Record excerpts:

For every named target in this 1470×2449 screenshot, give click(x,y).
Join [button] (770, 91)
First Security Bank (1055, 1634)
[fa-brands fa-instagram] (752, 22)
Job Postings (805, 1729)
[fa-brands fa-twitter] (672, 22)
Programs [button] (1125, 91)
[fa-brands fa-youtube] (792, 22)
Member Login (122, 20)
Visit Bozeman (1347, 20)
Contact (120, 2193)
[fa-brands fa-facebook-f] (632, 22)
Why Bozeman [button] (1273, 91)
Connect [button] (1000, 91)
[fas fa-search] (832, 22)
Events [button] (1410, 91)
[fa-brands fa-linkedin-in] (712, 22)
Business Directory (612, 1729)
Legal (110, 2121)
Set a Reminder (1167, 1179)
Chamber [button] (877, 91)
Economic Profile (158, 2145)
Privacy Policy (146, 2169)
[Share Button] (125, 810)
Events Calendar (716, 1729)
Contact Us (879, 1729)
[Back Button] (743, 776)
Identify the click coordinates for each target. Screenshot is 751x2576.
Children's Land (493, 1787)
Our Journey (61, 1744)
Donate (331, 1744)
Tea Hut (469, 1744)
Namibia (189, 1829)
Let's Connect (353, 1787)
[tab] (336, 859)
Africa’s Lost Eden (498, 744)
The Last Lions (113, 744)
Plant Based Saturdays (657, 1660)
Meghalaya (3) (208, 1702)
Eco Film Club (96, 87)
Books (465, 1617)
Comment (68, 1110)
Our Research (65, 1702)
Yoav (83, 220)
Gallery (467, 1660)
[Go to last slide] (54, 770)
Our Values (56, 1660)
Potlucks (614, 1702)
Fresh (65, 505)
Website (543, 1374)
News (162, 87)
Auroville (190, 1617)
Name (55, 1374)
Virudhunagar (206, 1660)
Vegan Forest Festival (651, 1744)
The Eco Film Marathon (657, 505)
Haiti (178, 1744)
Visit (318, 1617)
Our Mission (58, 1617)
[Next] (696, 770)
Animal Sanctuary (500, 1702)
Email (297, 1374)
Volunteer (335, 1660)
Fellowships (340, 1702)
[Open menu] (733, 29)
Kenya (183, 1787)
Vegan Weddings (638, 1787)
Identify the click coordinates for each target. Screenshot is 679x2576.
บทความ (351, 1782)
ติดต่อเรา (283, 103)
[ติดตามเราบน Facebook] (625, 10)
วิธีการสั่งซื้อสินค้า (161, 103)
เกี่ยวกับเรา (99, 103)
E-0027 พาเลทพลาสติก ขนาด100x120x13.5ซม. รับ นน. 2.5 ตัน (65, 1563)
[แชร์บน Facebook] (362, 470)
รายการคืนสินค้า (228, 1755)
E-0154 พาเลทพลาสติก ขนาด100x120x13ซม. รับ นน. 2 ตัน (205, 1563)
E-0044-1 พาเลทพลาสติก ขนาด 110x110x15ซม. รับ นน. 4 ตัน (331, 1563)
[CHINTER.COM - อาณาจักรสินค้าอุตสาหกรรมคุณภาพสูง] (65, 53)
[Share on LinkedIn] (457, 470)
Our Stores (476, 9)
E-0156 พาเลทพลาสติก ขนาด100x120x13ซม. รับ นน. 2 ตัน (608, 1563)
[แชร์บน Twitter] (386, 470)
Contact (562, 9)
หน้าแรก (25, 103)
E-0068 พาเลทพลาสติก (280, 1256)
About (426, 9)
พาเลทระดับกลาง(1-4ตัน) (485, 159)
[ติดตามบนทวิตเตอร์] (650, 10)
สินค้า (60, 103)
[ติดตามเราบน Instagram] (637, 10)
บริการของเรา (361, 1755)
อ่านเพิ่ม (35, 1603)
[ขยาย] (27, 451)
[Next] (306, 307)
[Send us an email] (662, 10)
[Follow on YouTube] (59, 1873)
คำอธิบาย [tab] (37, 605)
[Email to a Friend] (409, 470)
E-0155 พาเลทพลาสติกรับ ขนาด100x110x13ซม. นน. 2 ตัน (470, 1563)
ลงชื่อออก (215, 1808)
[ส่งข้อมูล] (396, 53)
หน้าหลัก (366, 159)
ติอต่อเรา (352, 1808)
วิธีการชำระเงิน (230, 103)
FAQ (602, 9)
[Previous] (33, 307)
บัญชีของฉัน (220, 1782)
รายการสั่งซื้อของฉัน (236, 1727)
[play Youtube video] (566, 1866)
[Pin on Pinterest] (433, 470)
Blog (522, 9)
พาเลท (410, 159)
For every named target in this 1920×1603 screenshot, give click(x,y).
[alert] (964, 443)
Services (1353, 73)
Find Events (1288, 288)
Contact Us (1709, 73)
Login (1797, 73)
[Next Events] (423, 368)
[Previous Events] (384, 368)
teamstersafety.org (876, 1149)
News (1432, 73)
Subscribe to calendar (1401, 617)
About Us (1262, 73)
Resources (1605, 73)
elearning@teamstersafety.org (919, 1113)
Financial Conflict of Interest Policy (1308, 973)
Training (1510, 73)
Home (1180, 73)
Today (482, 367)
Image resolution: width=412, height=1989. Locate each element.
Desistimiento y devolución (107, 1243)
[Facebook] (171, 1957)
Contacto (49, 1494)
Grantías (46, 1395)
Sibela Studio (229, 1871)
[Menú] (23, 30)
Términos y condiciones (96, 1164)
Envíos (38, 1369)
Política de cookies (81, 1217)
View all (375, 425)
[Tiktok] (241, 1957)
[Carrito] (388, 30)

Problem details:
The task calls for each record to be returned verbatim.

Worked solution:
For every named target in this 1470×2449 screenshot, give click(x,y).
Join [button] (770, 91)
First Security Bank (1055, 1634)
[fa-brands fa-instagram] (752, 22)
Job Postings (805, 1729)
[fa-brands fa-twitter] (672, 22)
Programs [button] (1125, 91)
[fa-brands fa-youtube] (792, 22)
Member Login (122, 20)
Visit Bozeman (1347, 20)
Contact (120, 2193)
[fa-brands fa-facebook-f] (632, 22)
Why Bozeman [button] (1273, 91)
Connect [button] (1000, 91)
[fas fa-search] (832, 22)
Events [button] (1410, 91)
[fa-brands fa-linkedin-in] (712, 22)
Business Directory (612, 1729)
Legal (110, 2121)
Set a Reminder (1167, 1179)
Chamber [button] (877, 91)
Economic Profile (158, 2145)
Privacy Policy (146, 2169)
[Share Button] (125, 810)
Events Calendar (716, 1729)
Contact Us (879, 1729)
[Back Button] (743, 776)
Identify the click coordinates for each target. Screenshot is 751x2576.
Children's Land (493, 1787)
Our Journey (61, 1744)
Donate (331, 1744)
Tea Hut (469, 1744)
Namibia (189, 1829)
Let's Connect (353, 1787)
[tab] (336, 859)
Africa’s Lost Eden (498, 744)
The Last Lions (113, 744)
Plant Based Saturdays (657, 1660)
Meghalaya (3) (208, 1702)
Eco Film Club (96, 87)
Books (465, 1617)
Comment (68, 1110)
Our Research (65, 1702)
Yoav (83, 220)
Gallery (467, 1660)
[Go to last slide] (54, 770)
Our Values (56, 1660)
Potlucks (614, 1702)
Fresh (65, 505)
Website (543, 1374)
News (162, 87)
Auroville (190, 1617)
Name (55, 1374)
Virudhunagar (206, 1660)
Vegan Forest Festival (651, 1744)
The Eco Film Marathon (657, 505)
Haiti (178, 1744)
Visit (318, 1617)
Our Mission (58, 1617)
[Next] (696, 770)
Animal Sanctuary (500, 1702)
Email (297, 1374)
Volunteer (335, 1660)
Fellowships (340, 1702)
[Open menu] (733, 29)
Kenya (183, 1787)
Vegan Weddings (638, 1787)
Identify the click coordinates for each target. Screenshot is 679x2576.
บทความ (351, 1782)
ติดต่อเรา (283, 103)
[ติดตามเราบน Facebook] (625, 10)
วิธีการสั่งซื้อสินค้า (161, 103)
เกี่ยวกับเรา (99, 103)
E-0027 พาเลทพลาสติก ขนาด100x120x13.5ซม. รับ นน. 2.5 ตัน (65, 1563)
[แชร์บน Facebook] (362, 470)
รายการคืนสินค้า (228, 1755)
E-0154 พาเลทพลาสติก ขนาด100x120x13ซม. รับ นน. 2 ตัน (205, 1563)
E-0044-1 พาเลทพลาสติก ขนาด 110x110x15ซม. รับ นน. 4 ตัน (331, 1563)
[CHINTER.COM - อาณาจักรสินค้าอุตสาหกรรมคุณภาพสูง] (65, 53)
[Share on LinkedIn] (457, 470)
Our Stores (476, 9)
E-0156 พาเลทพลาสติก ขนาด100x120x13ซม. รับ นน. 2 ตัน (608, 1563)
[แชร์บน Twitter] (386, 470)
Contact (562, 9)
หน้าแรก (25, 103)
E-0068 พาเลทพลาสติก (280, 1256)
About (426, 9)
พาเลทระดับกลาง(1-4ตัน) (485, 159)
[ติดตามบนทวิตเตอร์] (650, 10)
สินค้า (60, 103)
[ติดตามเราบน Instagram] (637, 10)
บริการของเรา (361, 1755)
อ่านเพิ่ม (35, 1603)
[ขยาย] (27, 451)
[Next] (306, 307)
[Send us an email] (662, 10)
[Follow on YouTube] (59, 1873)
คำอธิบาย [tab] (37, 605)
[Email to a Friend] (409, 470)
E-0155 พาเลทพลาสติกรับ ขนาด100x110x13ซม. นน. 2 ตัน (470, 1563)
ลงชื่อออก (215, 1808)
[ส่งข้อมูล] (396, 53)
หน้าหลัก (366, 159)
ติอต่อเรา (352, 1808)
วิธีการชำระเงิน (230, 103)
FAQ (602, 9)
[Previous] (33, 307)
บัญชีของฉัน (220, 1782)
รายการสั่งซื้อของฉัน (236, 1727)
[play Youtube video] (566, 1866)
[Pin on Pinterest] (433, 470)
Blog (522, 9)
พาเลท (410, 159)
For every named target in this 1920×1603 screenshot, give click(x,y).
[alert] (964, 443)
Services (1353, 73)
Find Events (1288, 288)
Contact Us (1709, 73)
Login (1797, 73)
[Next Events] (423, 368)
[Previous Events] (384, 368)
teamstersafety.org (876, 1149)
News (1432, 73)
Subscribe to calendar (1401, 617)
About Us (1262, 73)
Resources (1605, 73)
elearning@teamstersafety.org (919, 1113)
Financial Conflict of Interest Policy (1308, 973)
Training (1510, 73)
Home (1180, 73)
Today (482, 367)
Image resolution: width=412, height=1989. Locate each element.
Desistimiento y devolución (107, 1243)
[Facebook] (171, 1957)
Contacto (49, 1494)
Grantías (46, 1395)
Sibela Studio (229, 1871)
[Menú] (23, 30)
Términos y condiciones (96, 1164)
Envíos (38, 1369)
Política de cookies (81, 1217)
View all (375, 425)
[Tiktok] (241, 1957)
[Carrito] (388, 30)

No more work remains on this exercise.